## Brief 1:
In the article about the Wilbur Cross Medals, which prize did "Nature's Metropolis: Chicago and the Great West" win?
## Brief 2:
Continue the article about the Wilbur Cross Medals, starting after its last sentence.
━━━━━ Text segment
Graduate School presents alumni with its highest honor
Six alumni of the Graduate School of Arts and Sciences will receive its highest honor, Wilbur Lucius Cross Medals, at Commencement this year.
Every year since 1966, the Graduate School Alumni Association has awarded the Cross Medals to one or more of the school's alumni for outstanding achievement in an activity in which Cross himself excelled.
Cross (18621948) was accomplished in many fields. He was a distinguished scholar of English literature, having earned his Ph.D. from Yale in 1889. He was editor of the Yale Review for almost 30 years and author of "The Life and Times of Laurence Sterne," "The History of Henry Fielding" and other books on the English novel. He joined the Yale faculty in 1894, and from 1916 to 1930 was the first dean of the newly reorganized Graduate School. Following his retirement from Yale, he was elected governor of Connecticut for four terms.
This year's medals will be conferred on historian William Cronon '90 Ph.D., scholar and statesman Hong Koo Lee '68 Ph.D., scientific researcher Julia Phillips '81 Ph.D., biologist Barbara Schaal '74 Ph.D. and psychologist and educator Philip Zimbardo '59 Ph.D. Following a longstanding tradition of honoring a departing dean of the Graduate School, a special Wilbur Cross Medal will be presented to Peter Salovey '68 Ph.D., who is stepping down to become dean of Yale College.
Cronon is an innovative educator and a pioneering environmental historian, whose writings have transformed scholarly understanding of the American West. A former Yale faculty member (19811992), he is currently the Vilas Research Professor at the University of Wisconsin. Cronon's first book, "Changes in the Land: Indians, Colonists, and the Ecology of New England," put environmental history in the center of American historical writing and won the Parkman Prize. "Nature's Metropolis: Chicago and the Great West," winner of the Bancroft Prize, revealed how urban, rural and western history formed an unexpected whole, how numbers told human stories and how technology transformed America everywhere.
Lee has served his native South Korea as both an educator and a politician. After teaching at Emory and Case Western Reserve universities, he served for 20 years at Korea's flagship institution, Seoul National University. In 1988 he entered his country's newly democratic government, holding increasingly responsible and demanding positions: minister of national unification, special assistant to the president, ambassador to the United Kingdom, deputy prime minister and then prime minister. Later, at the height of the Asian financial crisis in 1998, he was posted to Washington, D.C., as ambassador to the United States. He now chairs the Seoul Forum for International Affairs, the equivalent of the Council on Foreign Relations.
Phillips has been both a pioneering scientist and an important role model. Her research at AT&T Bell Laboratories led to key advances in semiconductor technology. She transferred into research management at Bell Labs and then Sandia National Laboratories, where she is responsible for critical programs at the nation's largest and most complex technical organization. She has worked to promote programs designed to spark the interest of young people, particularly women, in the sciences, and has been a mentor to numerous budding scientists. Her national leadership in this area was recognized by the first Horizon Award of the U.S. Department of Labor Women's Bureau.
━━━━━━━━━━
━━━━━ Records
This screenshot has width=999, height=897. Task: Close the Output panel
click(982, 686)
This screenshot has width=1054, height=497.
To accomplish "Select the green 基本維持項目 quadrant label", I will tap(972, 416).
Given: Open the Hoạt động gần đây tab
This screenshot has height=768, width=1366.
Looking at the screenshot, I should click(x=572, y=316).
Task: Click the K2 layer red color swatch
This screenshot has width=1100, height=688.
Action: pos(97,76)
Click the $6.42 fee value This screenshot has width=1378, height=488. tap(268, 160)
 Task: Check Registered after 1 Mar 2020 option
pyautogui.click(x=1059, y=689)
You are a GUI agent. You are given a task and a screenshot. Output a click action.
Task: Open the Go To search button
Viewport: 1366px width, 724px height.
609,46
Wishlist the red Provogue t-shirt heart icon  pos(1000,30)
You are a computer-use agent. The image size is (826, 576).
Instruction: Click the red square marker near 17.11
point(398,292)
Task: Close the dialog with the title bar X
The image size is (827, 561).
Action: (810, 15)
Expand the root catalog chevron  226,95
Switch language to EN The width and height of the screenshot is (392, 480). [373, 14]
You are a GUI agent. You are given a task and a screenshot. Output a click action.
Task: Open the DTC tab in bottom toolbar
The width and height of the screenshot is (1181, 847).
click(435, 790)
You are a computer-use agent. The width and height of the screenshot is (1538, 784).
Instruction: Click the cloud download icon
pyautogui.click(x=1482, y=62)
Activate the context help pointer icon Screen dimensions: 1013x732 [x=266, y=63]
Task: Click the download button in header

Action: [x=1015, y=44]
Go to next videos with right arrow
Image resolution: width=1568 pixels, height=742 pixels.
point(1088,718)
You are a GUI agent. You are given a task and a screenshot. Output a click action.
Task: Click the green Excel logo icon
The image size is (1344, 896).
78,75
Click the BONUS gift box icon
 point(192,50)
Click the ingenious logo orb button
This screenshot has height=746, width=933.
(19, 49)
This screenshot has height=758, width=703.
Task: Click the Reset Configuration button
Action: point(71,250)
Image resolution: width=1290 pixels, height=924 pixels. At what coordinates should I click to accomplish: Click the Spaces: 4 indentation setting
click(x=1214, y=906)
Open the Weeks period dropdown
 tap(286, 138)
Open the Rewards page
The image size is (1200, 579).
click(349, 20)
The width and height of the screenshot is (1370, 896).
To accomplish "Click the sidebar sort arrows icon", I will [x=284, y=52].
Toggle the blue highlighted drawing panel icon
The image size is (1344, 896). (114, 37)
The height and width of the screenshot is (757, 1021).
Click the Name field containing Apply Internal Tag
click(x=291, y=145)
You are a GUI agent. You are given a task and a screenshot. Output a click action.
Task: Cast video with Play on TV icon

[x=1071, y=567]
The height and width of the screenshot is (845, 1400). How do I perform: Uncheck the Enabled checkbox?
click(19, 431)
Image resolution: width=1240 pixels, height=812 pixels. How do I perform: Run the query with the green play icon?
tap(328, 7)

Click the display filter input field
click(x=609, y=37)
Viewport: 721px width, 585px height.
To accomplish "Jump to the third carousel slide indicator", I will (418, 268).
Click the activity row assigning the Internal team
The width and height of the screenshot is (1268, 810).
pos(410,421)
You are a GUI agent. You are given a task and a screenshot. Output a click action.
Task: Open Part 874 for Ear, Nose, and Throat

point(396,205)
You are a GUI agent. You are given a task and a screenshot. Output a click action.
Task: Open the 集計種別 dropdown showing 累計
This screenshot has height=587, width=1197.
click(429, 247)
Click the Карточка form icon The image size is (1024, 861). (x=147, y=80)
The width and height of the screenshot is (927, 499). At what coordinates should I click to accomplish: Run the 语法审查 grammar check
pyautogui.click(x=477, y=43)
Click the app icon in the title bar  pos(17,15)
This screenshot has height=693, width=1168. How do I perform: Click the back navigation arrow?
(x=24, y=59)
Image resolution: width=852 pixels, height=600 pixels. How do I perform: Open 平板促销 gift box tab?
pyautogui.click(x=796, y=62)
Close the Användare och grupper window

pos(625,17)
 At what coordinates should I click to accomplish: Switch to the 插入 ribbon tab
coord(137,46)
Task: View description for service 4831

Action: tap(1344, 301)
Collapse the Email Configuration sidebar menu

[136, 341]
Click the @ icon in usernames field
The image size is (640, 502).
━━━━━━━━━━
## Exercise answer 1:
The Bancroft Prize.

## Exercise answer 2:
Schaal, the Spencer T. Olin Professor of Biology at Washington University in St. Louis, applies state-of-the-art theory and technique to the study of plant evolution. Recently, she turned her attention to the conservation of plant diversity, the potential benefits and perils of genetically modified crops, and the origins of invasive species. Her seminal work on cassava documented genetic variation among the wild progenitors of that plant, leading the way for other phylo-geographic analyses. Her honors include the Botanical Society of America Merit Award and election to the National Academy of Sciences and the American Academy for the Advancement of Science.
Zimbardo's work demonstrates the power of social situations for good and evil. At Stanford for the past 35 years, he conducted studies that now appear in every psychology textbook. Perhaps most famous is "The Prison Experiment," in which he demonstrated the power of social roles and institutional forces in shaping behavior. A popular teacher, he has taught more Stanford students, in a wider variety of courses, than any other professor in the school's history. He was twice elected president of the American Psychological Association, has received honorary degrees on three continents and earned numerous teaching commendations.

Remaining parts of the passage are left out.